**PASSAGE TO READ**:
The same paragraph states that an entity may not simply designate prepayment risk as the risk being hedged for a financial asset unless it is represented by an embedded option in the hedged instrument.
 
Transactions whose risks are hedged for U.S. GAAP purposes are:
 
1. Available for sale fixed rate debt securities: this risk is hedged using interest-rate derivatives (interest-rate swaps through which the fixed-coupon of the bond is exchanged for a variable return).
 
2. Long term fixed rate debt issued: this risk is hedged using interest-rate derivatives (interest-rate swaps which replicate, on the collection leg, the payment resulting from the issue and transform it into a variable cost for the Bank).
 
3. Foreign currency of a net investment in a foreign subsidiary: the risk of a net investment in a foreign operation is exchanged for the currency in which the investment is denominated.
 
4. Available for sale equity securities: this risk is hedged using equity swaps through which the risk of variation in the price per books of the portfolio is transferred to the counterparty.
 
5. Fixed rate loans: this risk is hedged using interest-rate derivatives (interest-rate swaps through which the fixed-coupon of the loans is exchanged for a variable return).
 
6. Floating interest rate loans in foreign currencies: this risk is hedged using currency swaps.
 

7.2. Accounting for Derivative Instruments and Hedging Activities
 
Under SFAS 133 the accounting for changes in fair value of a derivative instrument depends on its intended use and the resulting designation.

**TASKS AND EXERCISES**:
**1)** In the hedging excerpt, rewrite the paragraph that begins "2. Long term fixed rate debt issued" more briefly, keeping its main facts.
**2)** Reproduce the part of the hedging excerpt that starts with the words "3. Foreign currency of" and ends with the words "the resulting designation.".

**SOURCE DATA**:

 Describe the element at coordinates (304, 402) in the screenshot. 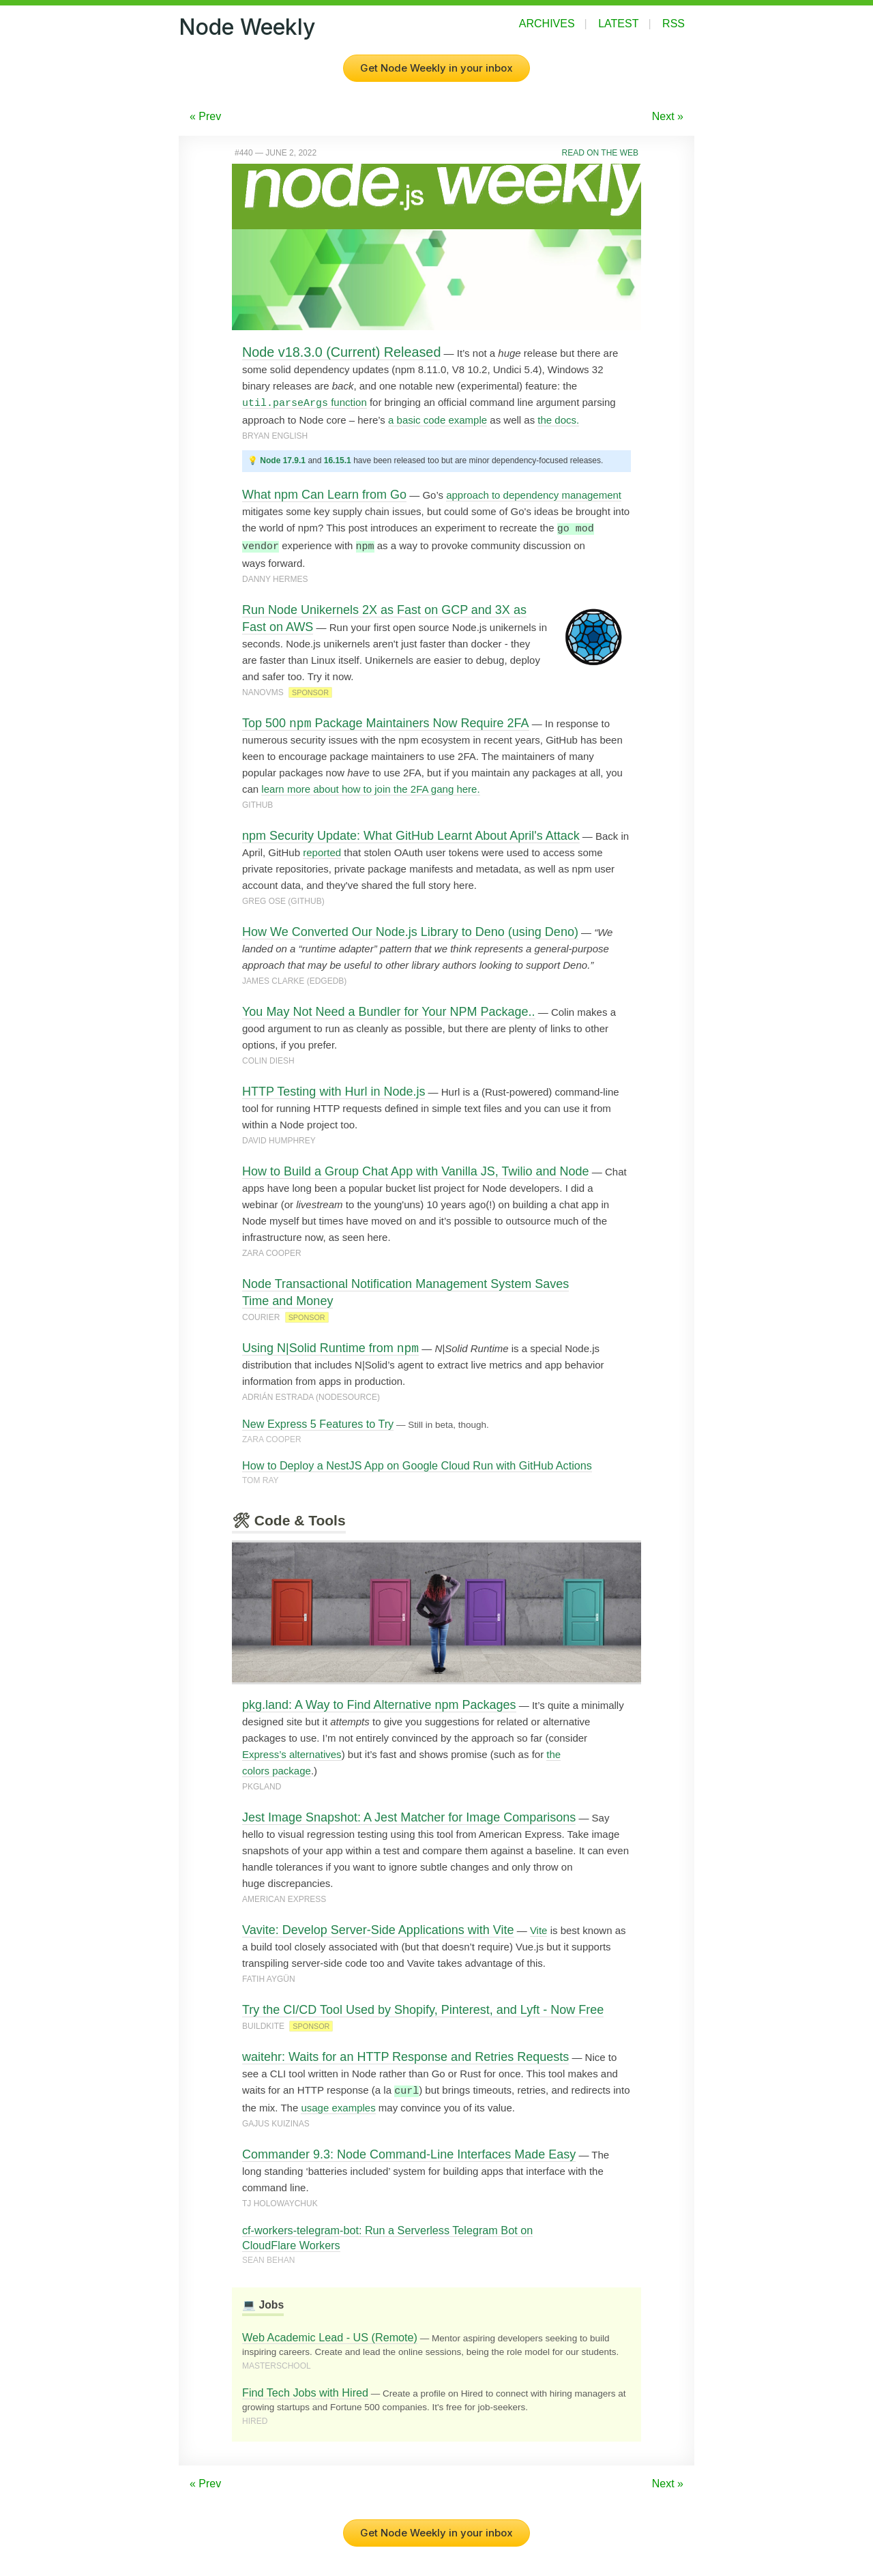

I see `function` at that location. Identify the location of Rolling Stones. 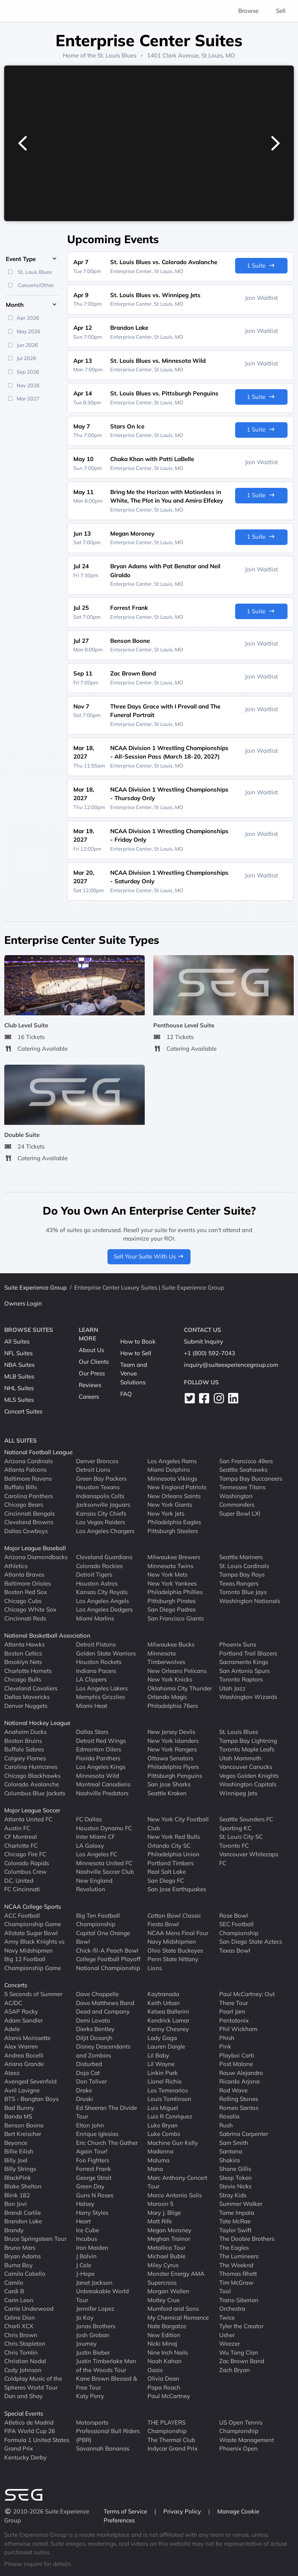
(238, 2099).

**SOLUTIONS TO THE EXERCISE**:
**1)** Long-term fixed rate debt issued: hedged with interest-rate swaps whose collection leg replicates the payment from the issue, turning it into a variable cost for the Bank.

**2)**
3. Foreign currency of a net investment in a foreign subsidiary: the risk of a net investment in a foreign operation is exchanged for the currency in which the investment is denominated.
 
4. Available for sale equity securities: this risk is hedged using equity swaps through which the risk of variation in the price per books of the portfolio is transferred to the counterparty.
 
5. Fixed rate loans: this risk is hedged using interest-rate derivatives (interest-rate swaps through which the fixed-coupon of the loans is exchanged for a variable return).
 
6. Floating interest rate loans in foreign currencies: this risk is hedged using currency swaps.
 

7.2. Accounting for Derivative Instruments and Hedging Activities
 
Under SFAS 133 the accounting for changes in fair value of a derivative instrument depends on its intended use and the resulting designation.